> _Excerpt_:
======

LOS ANGELES -- His beating stunned the nation, left Los Angeles smoldering and helped reshape race relations and police tactics. And in a quavering voice on national television, Rodney King pleaded for peace while the city burned.

But peace never quite came for King -- not after the fires died down, after two of the officers who broke his skull multiple times were punished, after Los Angeles and its flawed police department moved forward. His life, which ended yesterday at age 47 after he was pulled from the bottom of his swimming pool, was a continuous struggle.

The images of the black driver curled up on the ground while four white officers clubbed him more than 50 times with batons, became a symbol of police brutality in 1991. He was left with 11 skull fractures, a broken eye socket and facial nerve damage.

More than a year later, when the officers' acquittals touched off one of the most destructive race riots in history, his scarred face and soft-spoken question -- "Can we all get along?" -- spurred the nation to confront its difficult racial history.

But while Los Angeles race relations and the city's police department made strides forward, King kept coming before police and courts, struggling with alcohol addiction and arrests, periodically reappearing for a stint on "Celebrity Rehab" or a boxing match. He spent the last months of his life promoting a memoir titled "The Riot Within: From Rebellion to Redemption."

======

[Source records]

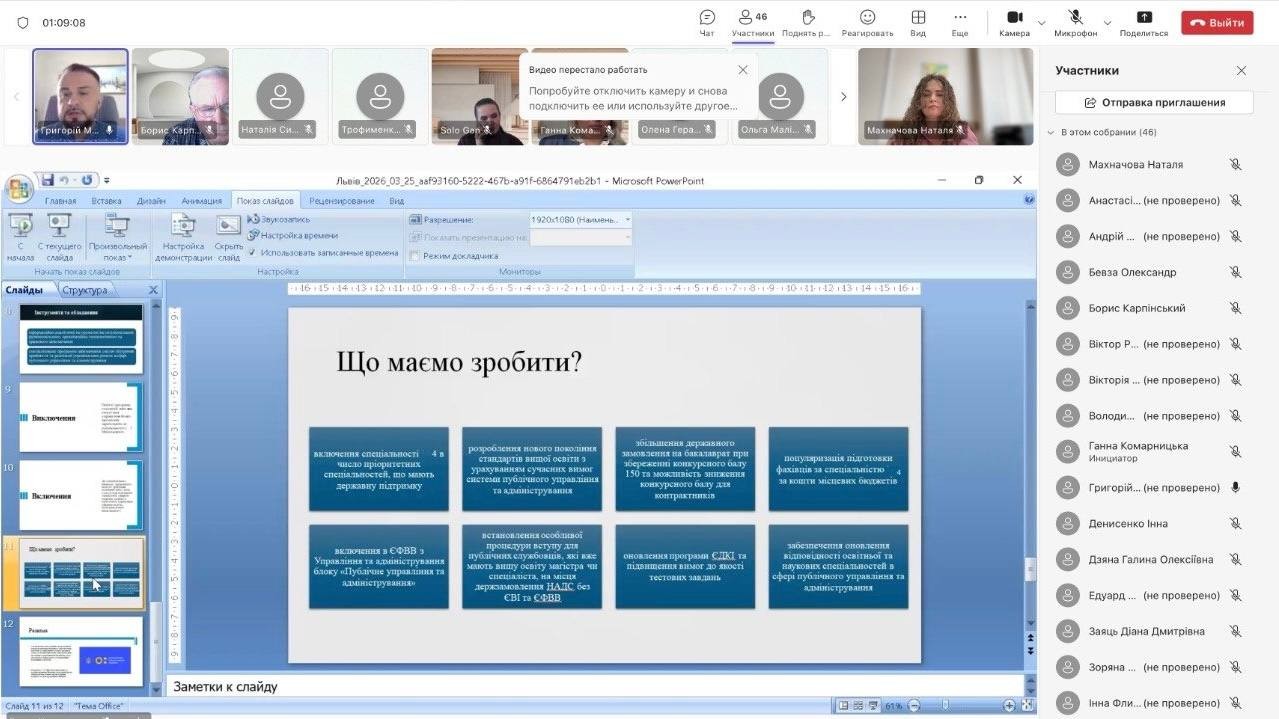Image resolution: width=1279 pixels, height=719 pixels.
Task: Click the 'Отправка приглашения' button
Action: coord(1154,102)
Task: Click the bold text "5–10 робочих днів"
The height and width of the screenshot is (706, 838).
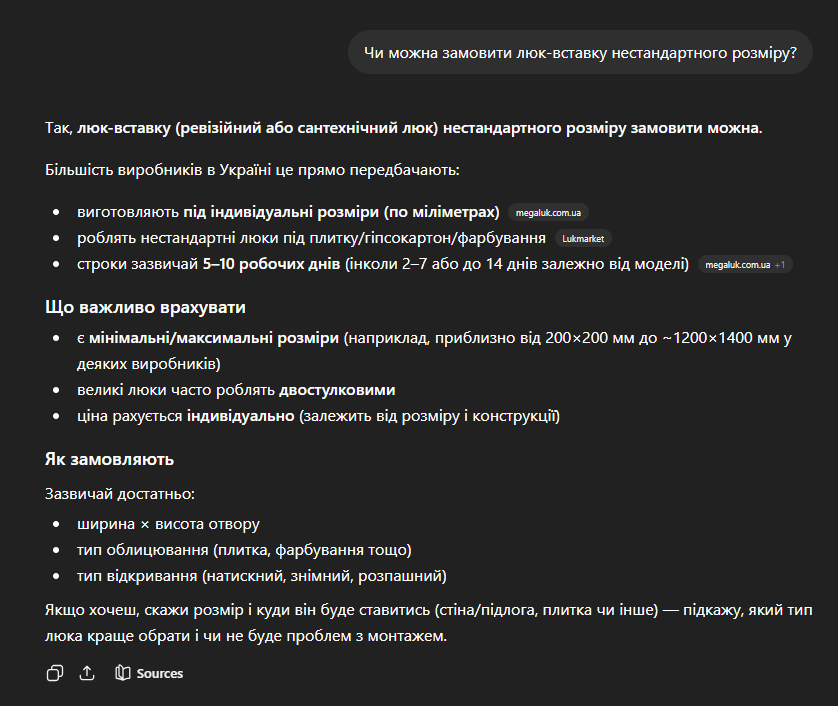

======

> _Exercise instructions_:
Write out, word for word, the passage of the article on Rodney King from "But peace never" up to and including "difficult racial history.".

> _Result for this exercise_:
But peace never quite came for King -- not after the fires died down, after two of the officers who broke his skull multiple times were punished, after Los Angeles and its flawed police department moved forward. His life, which ended yesterday at age 47 after he was pulled from the bottom of his swimming pool, was a continuous struggle.

The images of the black driver curled up on the ground while four white officers clubbed him more than 50 times with batons, became a symbol of police brutality in 1991. He was left with 11 skull fractures, a broken eye socket and facial nerve damage.

More than a year later, when the officers' acquittals touched off one of the most destructive race riots in history, his scarred face and soft-spoken question -- "Can we all get along?" -- spurred the nation to confront its difficult racial history.